Philip Kotler is calling for companies to serve their broad stakeholders through acts of brand activism, rather than focusing solely on narrow groups of shareholders. As the father of modern marketing, Kotler seems an odd critic of shareholder focused management and seemingly core capitalist values. Kotler argues the shift serves individual companies’ long term profitability as well as serving society. Kotler shared his views at the newly redesigned AMA Support Center in Chicago. View Video Interview Now.
“Marketing and business itself is not working for the many, [but] for the few,” Kotler said. He explained that while marketing programs have primarily focused on shareholders, they must also be concerned with the people producing the product, using it, being positively and negatively affected it. Ultimately, these stakeholders influence the brand value and feasibility for market growth. WIth tools like social media, stakeholders can communicate globally and more efficiently than ever before. He said, “If you really want to make more money for the shareholders, you need to change your whole view of the stakeholders.”
Marketers are optimally placed to carryout brand activism as they should already be the nexus of customer centricity. Kotler pointed to Unilever’s recent efforts. He said, “Unilever leaders recently said that brands that will count are those coming from high purpose. What are you doing as a brand to make the world a better place?”

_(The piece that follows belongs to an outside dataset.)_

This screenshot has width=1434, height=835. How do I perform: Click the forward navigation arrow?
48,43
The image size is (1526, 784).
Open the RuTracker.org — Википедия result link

Kotler expounds on his plea to marketers in his two most recent books, Confronting Capitalism: Real Solutions for a Troubled Economic System and Democracy in Decline: Rebuilding its Futureregarding. They focus on the state of capitalism and democracy respectively and the role that marketers can play in better serving society.
Full Interview with Philip Kotler at the AMA Support Center
In addition to talking about brand activism, Kotler also shared some thoughts about his own influences, including Peter Drucker, the grandfather of modern marketing and a pivotal business scholar. Kotler explained that Drucker was an early proponent of marketing and making the customer the central focus of business – even going so far as to suggest that good marketing makes selling unnecessary. “If you introduce a brand new thing that creates a ‘wow,’ people line up and therefore there is no need for hard selling,” Kotler explained. “Now today more than ever, customers want that ‘wow’ experience. So in many ways Peter had aphorisms that was so centered on our idea of marketing.”
In constructing a list of the most impressive brand-building efforts in the last 15 years, it would be hard to leave out Unilever’s Dove. The Dove Campaign for Real Beauty played a big role in this success story by providing energy and impetus to an already vigorous brand.
When asked about marketers who are doing important new work, Kotler was hesitant to call out too many names, least he accidentally miss anyone. He pointed to Beth Comstock’s work with GE and praised Jag Sheth’s efforts to celebrate legendary marketing scholars. He also pointed to work being done by Jerry Zaltman at Harvard University in the area of metaphors as well as Kotler’s own Northwestern University colleague, Mohanbir Sawney’s research that bridging the marketing-technology divide.
During the visit, Kotler toured the new AMA Support Center facilities and shared insights in an all-staff meeting. He had a chance to see the Kotler Feedback Vault, a tech-filled conference room that among other features offers video conferencing for face-to-face conversations with AMA stakeholders from around the world. The room was named to honor his contributions to the discipline and field.
Philip Kotler is the S.C. Johnson & Son Distinguished Professor of International Marketing at the Northwestern University Kellogg Graduate School of Management and author of Marketing Management – the seminal marketing textbook now in its 15th edition. Many in the industry have read at least one of his 60 books and most doctoral students have read one of his more than 100 articles from leading journals, including the Journal of Marketing and Journal of Marketing Research. Among his many honors, Philip Kotler is an AMA Fellow and the first AMA-Irwin-McGraw-Hill Distinguished Marketing Educator.